- _Work required_
The answer should consist of each line from the data below that includes "Open".

****

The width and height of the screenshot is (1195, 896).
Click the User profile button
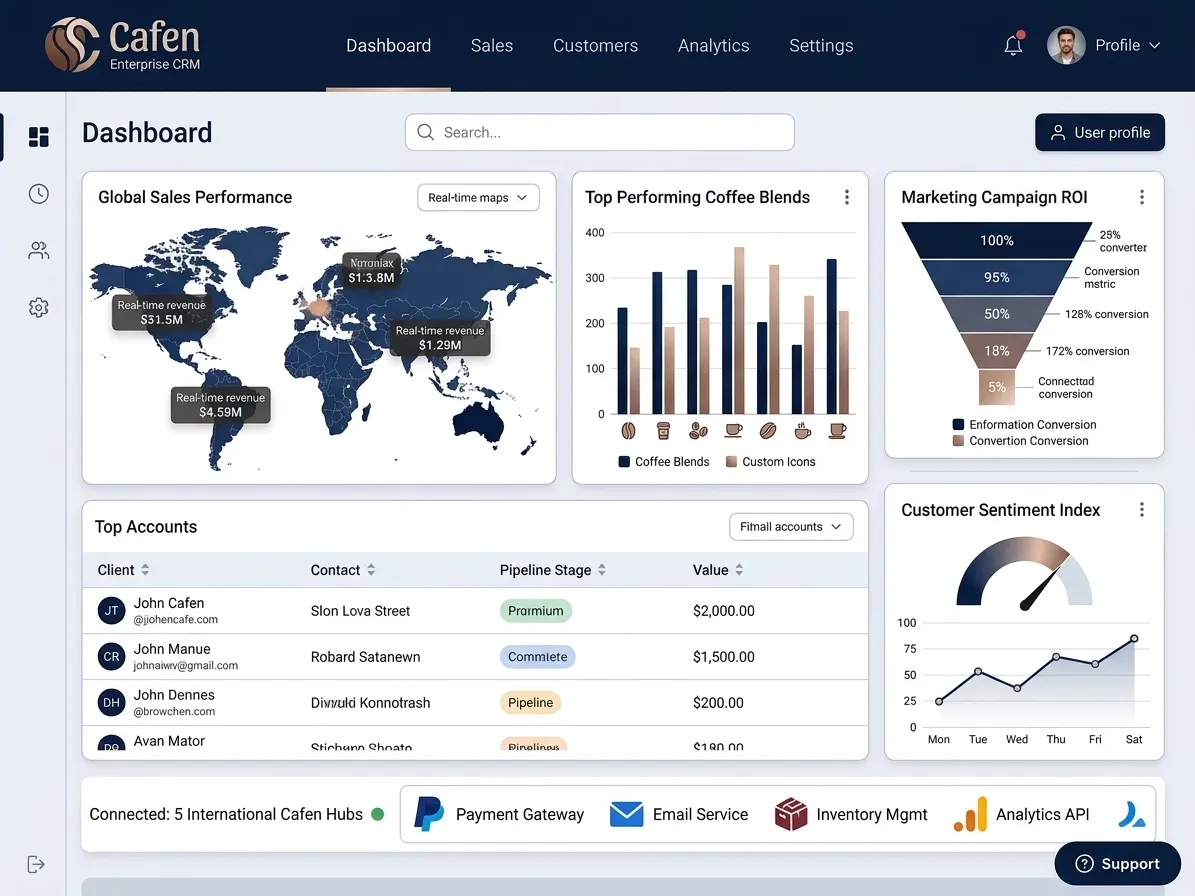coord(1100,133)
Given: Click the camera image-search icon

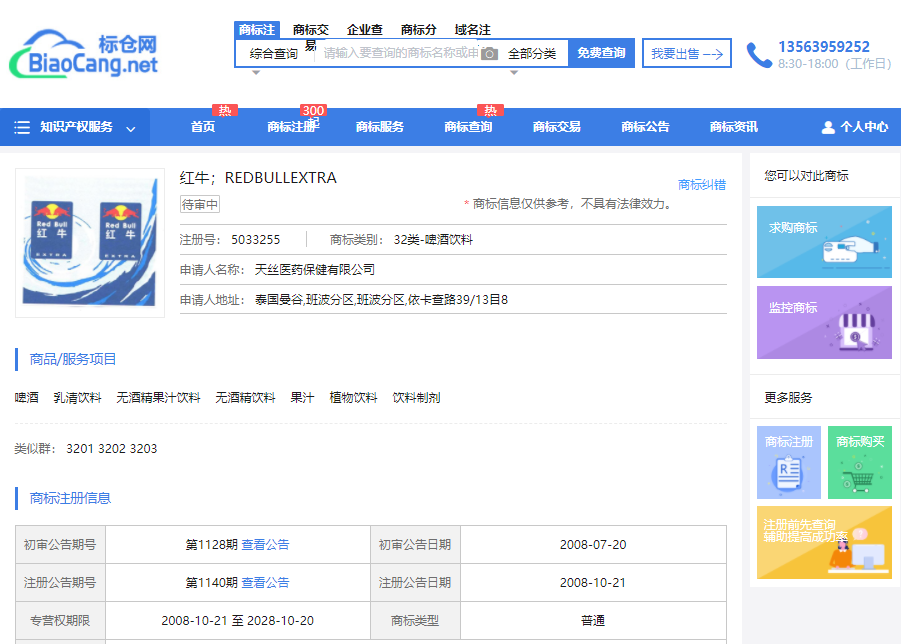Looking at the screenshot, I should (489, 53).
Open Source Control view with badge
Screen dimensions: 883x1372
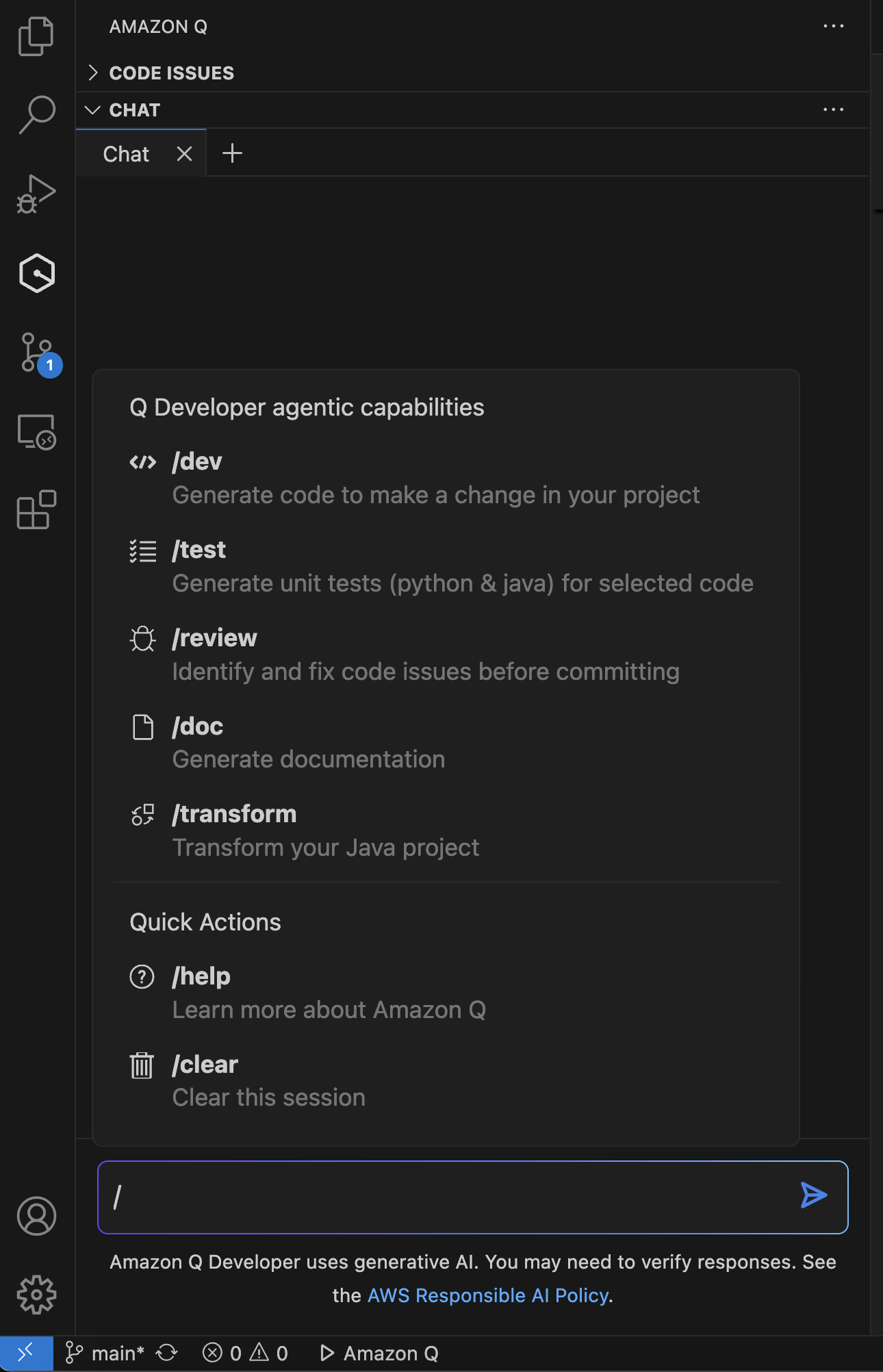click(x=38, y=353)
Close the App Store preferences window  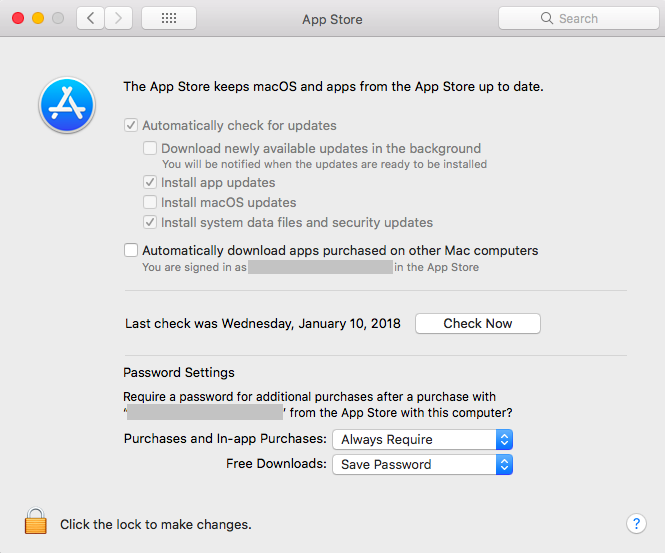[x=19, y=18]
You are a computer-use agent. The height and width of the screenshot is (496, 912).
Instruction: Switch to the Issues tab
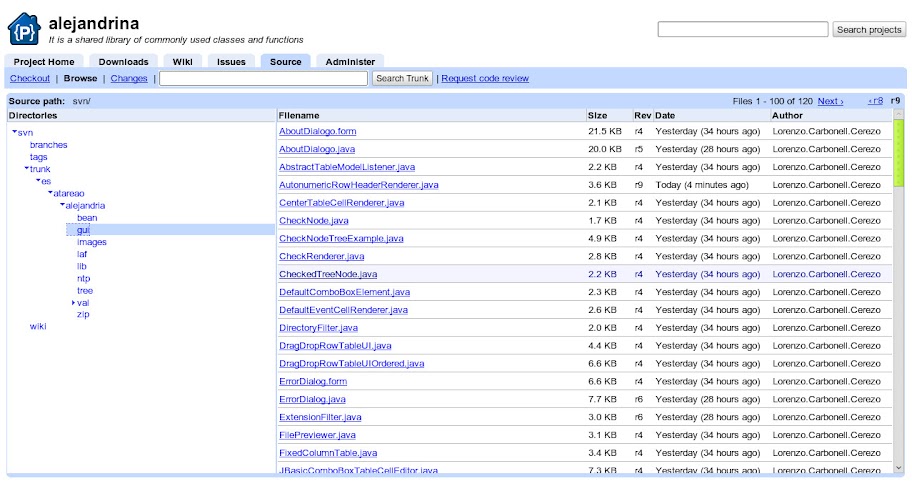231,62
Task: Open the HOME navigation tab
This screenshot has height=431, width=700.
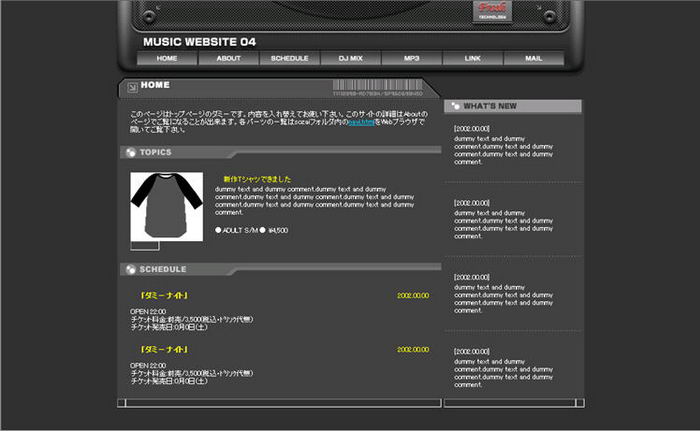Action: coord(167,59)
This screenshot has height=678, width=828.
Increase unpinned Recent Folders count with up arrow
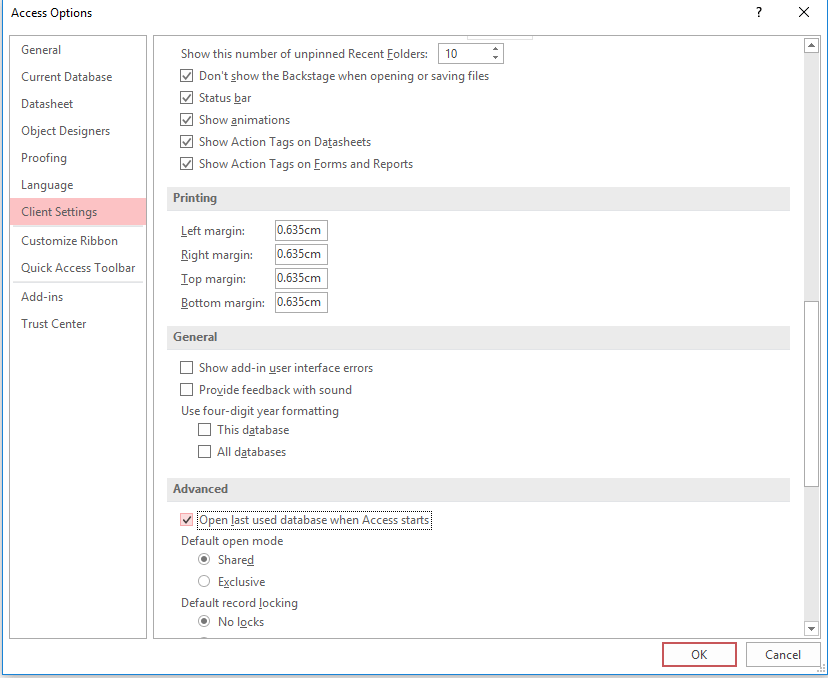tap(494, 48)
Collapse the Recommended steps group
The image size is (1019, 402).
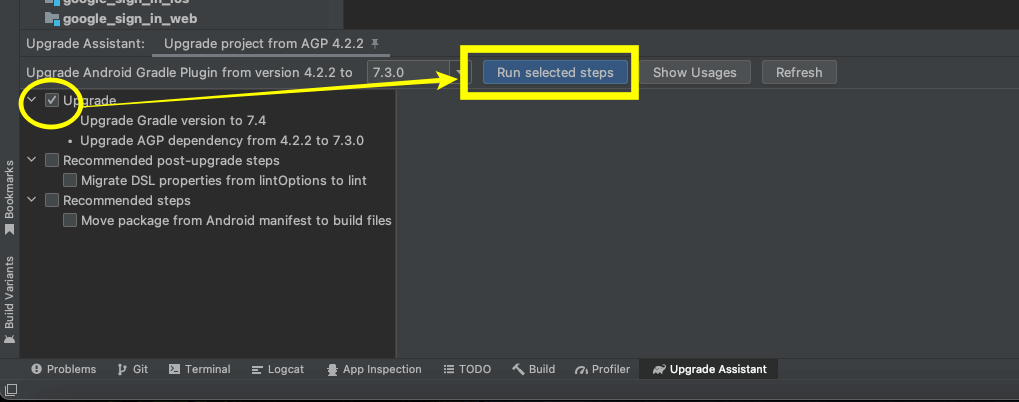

****

- _Result_
Open Source Control view with badge
Task: Open the HOME navigation tab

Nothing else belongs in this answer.